Law Study – Ojibwe clans

The Ojibwe people lived in familial groups, made up of several extended families.  The groups had between 300 and 400 people in them, living together in summer camps but splitting into smaller camps of one or two families for the rest of the year.  As well as being part of  a family of blood relatives, the Ojibwe also belonged to dodems or clans.  The children studied seven of the first clans, although there are now many more.  The seven we looked at were marten, loon, crane, bear, sturgeon, hoof and bird clans.  Members of each dodem were said to share the same ancestor, which was the spirit of the animal for which their dodem was named.


We used the following resources to learn more about each dodem:


This Clan system was given to the people by their creator as a system of government to create strength and order and was known as O-do-i-daym-i-wan.  Each clan was given a function to serve for the people.  The children studied the hierarchy of the clans and, using the white board, drew one up themselves, writing what they understood to be the roles of each clan in relation to the others:

Discussing where everything goes
Discussing where everything goes
Carrying out the work together
Carrying out the work together
The final hierachy
The final hierarchy
Close up of some of the details
Close up of some of the details

We have looked at a few forms of government in our history studies and I have to say that one of the great things about studying history as we do is the comparisons we can make between cultures and times.  We had already looked at:

Feudalism and made a diorama to display its hierarchy:


Autocracy, where one man rules an entire kingdom:


Democracy, where the kingdom is ruled by the people, via a system of voting:


We’ve studied Hammurabi’s stele, a set of rules drawn up by Hammurabi and followed by all men as quite possibly the earliest legal system to be seen:


and we have studied the Magna Carta, a set of rules made up to contain the autocratic rule of King John and one of the first moves towards a devolution of regal power in our country:

Our very own set of rules for our home.

We revised these legal systems and I asked the children to explain which system the Ojibwe clan most closely aligned with and why.

The children felt it was a democratic system because the rule was for the people, by the people.  And they were right!

The children then took two clans each and made up a fictional story based on the animal and the characteristic linked to it, which they read out loud.  This I hoped would consolidate the main characteristics and responsibilities each clan was to have.  They made a poster of the clans to represent all they had learnt.  It also contained each of their stories:

They made it into a poster which they would present to my mum at the end of the week
They made it into a poster which they would present to my mum at the end of the week


T's essay about the bear clan
T’s essay about the bear clan, showing its roll in leadership
L's essay about the deer clan
L’s essay about the deer clan known for their love and gentleness
C's essay
C’s essay about the Marten clan illustrating the competitiveness and warrior like quality of the Marten

Following this we did a picture study on the picture shown at the top of the poist and the following painting, both of which are called ‘The Gathering of the Clans’:

meeting of the clans

And I will be posting on that sometime soon.


  1. The pictures are so very bright and fun, I can’t wait to hear about your picture study of them.
    We’re just getting into feudalism and I’ve been thinking about your feudalism posts from earlier.
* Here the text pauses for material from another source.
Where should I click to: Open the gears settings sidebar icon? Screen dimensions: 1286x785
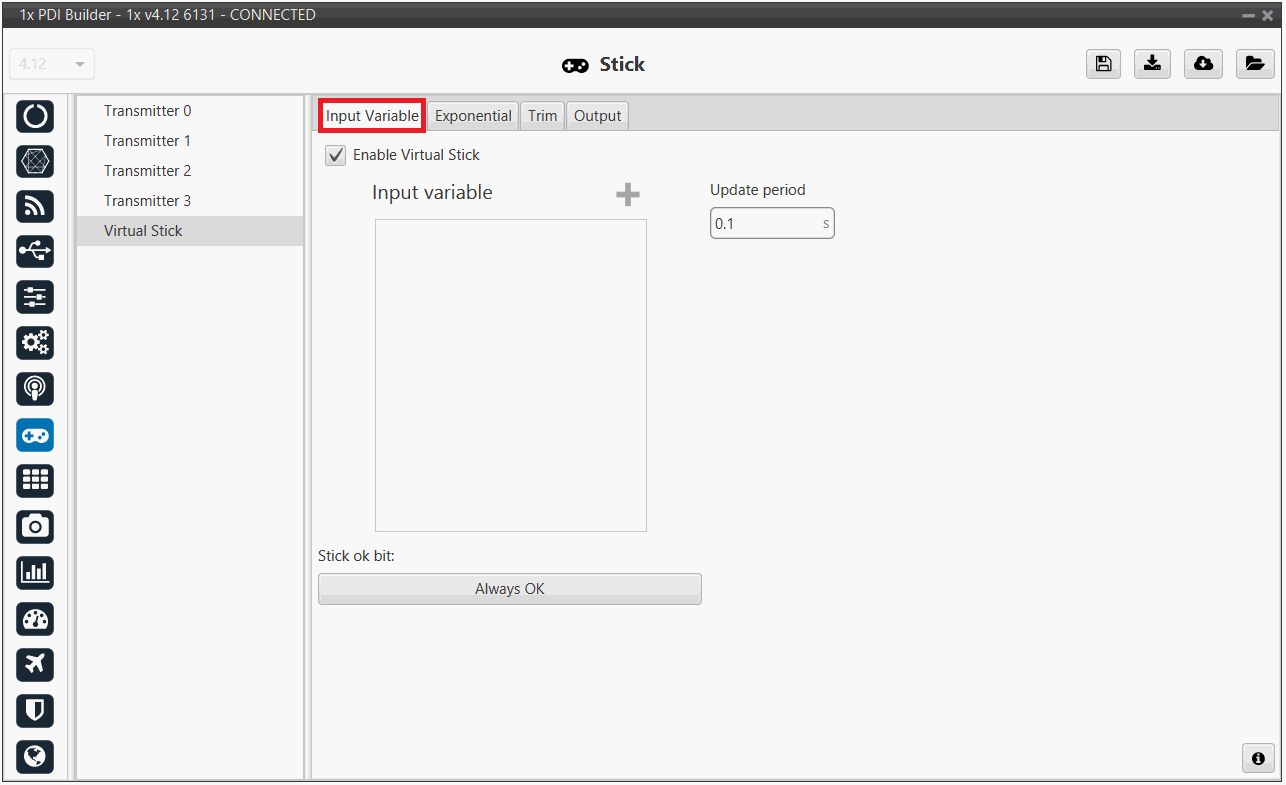(x=35, y=343)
I want to throw them in there for some fun learning about that.

  2. I was just thinking about how you study each of the aspects of what you are studying and make wonderful comparisons, and then there is this post, which talks about just that! You have laid a great foundation for in-depth writing. It is wonderful to see.

    1. Sometimes I think we shouldn’t be studying so much history but then I see that by studying history we are learning so much more than just history – if that makes sense?

  3. I really like the review of all your previous government studies, too – thanks! Good to see your oldest three working brilliantly as a team, still.

    1. It is good. I always try to include teamwork activities to build their relationships which since the hormones have arrived seems more important than before!!

  4. Its so much fun how you incorporate creative writing into learning about history , culture and politics. I can’t to read about the picture study (heading there next) – I just love this form of artwork, and have some postcard prints framed in our house.

  5. That’s cool that you studied about Hammurabi: I’m currently taking a class in Akkadian, which is the language he wrote the Code in. Was cutting out flashcards for the cuneiform symbols this morning! – Sarah Carter.

    1. Hello Sarah! How lovely of you to visit! I had seen on Gary’s facebook that you were studying Akkadian. What an unusual language to study! Are you finding it easy?

      1. Ha no, definitely not easy, but enjoyable, it’s good to have my brain stretched a little, even if I can’t make much sense of what I’m learning! I choose it because I was looking at evening classes at Birkbeck Uni, & that was a class they had on a day I was available, so I thought I’d give it a go! I hadn’t intended doing a language class, but this caught my interest, & it’s been great.

  6. It is nice to see your children working together so well. Their essays are just fine. It seems you find so many things to do on just one topic. I think you must be an ace at planning and preparing. It was fun looking back over some of your previous studies. Hammurabi is a favorite.